Wat wil de HEER nu? Dat je wel op je vader of je voorvader lijkt of niet? De Bijbel laat ons meer zien dan vader Esau. Jakob herkende achter de verdwenen woede van Esau God de HEER. Het boek van de Psalmen kende hij nog niet. Maar zegt Psalm 103 niet: “Niet eindeloos blijft Hij twisten, niet eeuwig duurt zijn toorn”?
Zit jij vol woede en koester je die woede? Zit je midden in jarenlange familievetes? Ben je bereid je open te stellen voor God? Voor Jezus in wie je Gods liefde proeft? Mag Hij in je werken, zodat je Hem gaat weerspiegelen? Alleen dan kan de liefde weer opbloeien.

Amos 1,4

Lezen: 2 Koningen 8:7-15 en Amos 1:3-5
Ik zal het paleis van Hazaël in vlammen doen opgaan. Amos 1:4

Kun jij maat houden? In de muziek is dat een uitdrukking. Maar ook in hoe we met elkaar omgaan kun je die uitdrukking gebruiken.

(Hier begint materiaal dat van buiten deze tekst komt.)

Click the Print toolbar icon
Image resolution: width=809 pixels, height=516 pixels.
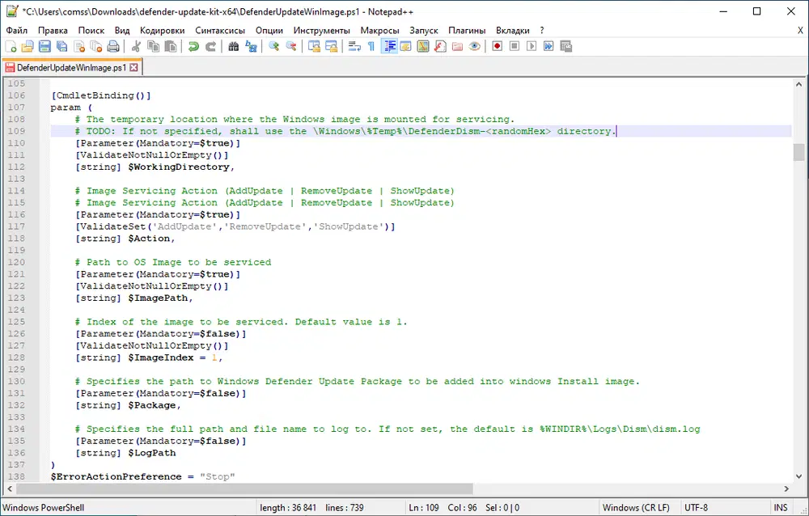pyautogui.click(x=113, y=47)
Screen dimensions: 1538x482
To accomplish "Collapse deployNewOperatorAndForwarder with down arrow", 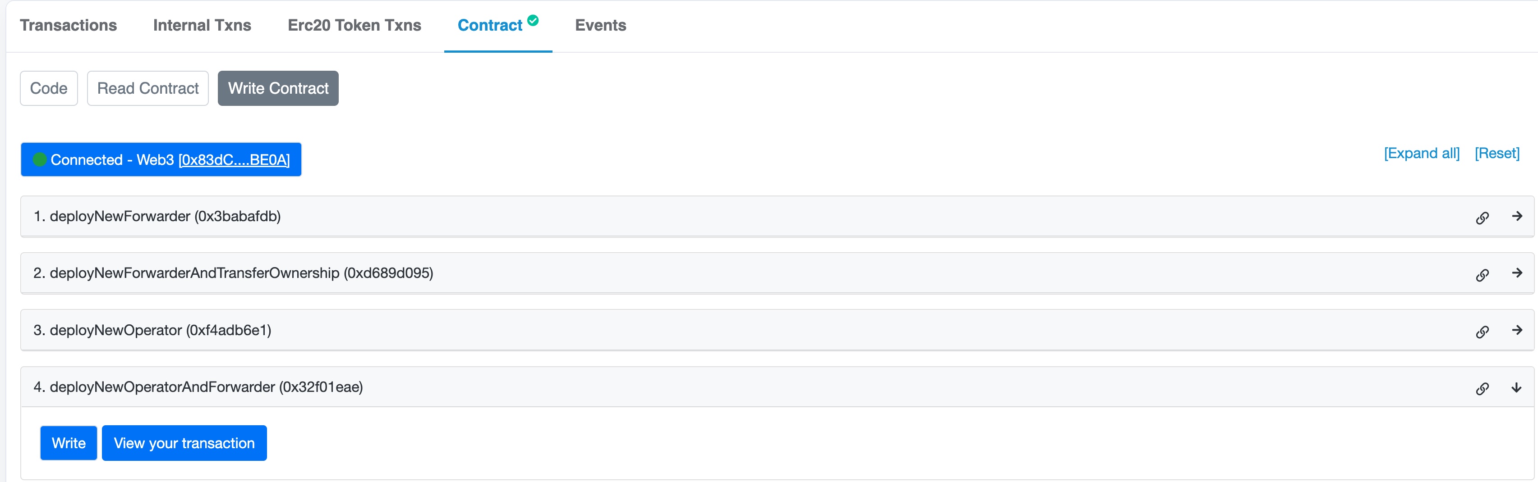I will (1517, 388).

Hazaël wilde geen maat houden. God had hem aangesteld als koning over Aram. Om door hem zijn volk Israël te straffen. Om het tot inkeer te brengen. Maar koning Hazaël had vreselijk huisgehouden. De wreedste dingen worden van hem vermeld. En hij is er trots op. Herken je iets van die trots? Hoe ben jij in je gezin als er geen buitenstaander bij is? Op school? In de kerk? Op je werk?
Maar de HEER neemt het niet als wij geen maat houden. In ons spreken en in ons doen. Misdaden noemt Hij het als wij op zijn rechterstoel gaan zitten en plezier hebben in het veroordelen en kapot maken van anderen. Elisa huilt om de misdaden van Hazaël. Misschien heeft Amos nog van ooggetuigen gehoord hoe erg het was. Wat een verdriet bracht Hazaël in Israël. Maar de HEER is de rechtvaardige Rechter. Hij vergeet het onrecht niet. “Misdaad op misdaad heeft Damascus (de hoofdstad van Aram) begaan. Daarom zal Ik mijn vonnis niet herroepen.” De HEER neemt het niet als wij geen maat houden. Is jou onrecht áángedaan? Laat het oordeel aan Hem die rechtvaardig oordeelt. Houd je zélf geen maat? Keer om en onderwerp je aan Jezus, de Zoon van God. Treed in de voetsporen van Hem. Hij werd gehoond en hoonde zelf niet, hij leed en dreigde niet (1 Petrus 2:21-25).